WORK ITEM:
Each record must be printed again exactly as it appears.

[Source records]
· · · · · · ·
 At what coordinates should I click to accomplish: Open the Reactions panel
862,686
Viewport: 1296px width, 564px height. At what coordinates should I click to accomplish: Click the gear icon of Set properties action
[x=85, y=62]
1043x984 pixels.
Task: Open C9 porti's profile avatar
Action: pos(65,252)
· · · · · · ·
EXERCISE RESPONSE:
 At what coordinates should I click to accomplish: Open the Reactions panel
862,686
Viewport: 1296px width, 564px height. At what coordinates should I click to accomplish: Click the gear icon of Set properties action
[x=85, y=62]
1043x984 pixels.
Task: Open C9 porti's profile avatar
Action: pos(65,252)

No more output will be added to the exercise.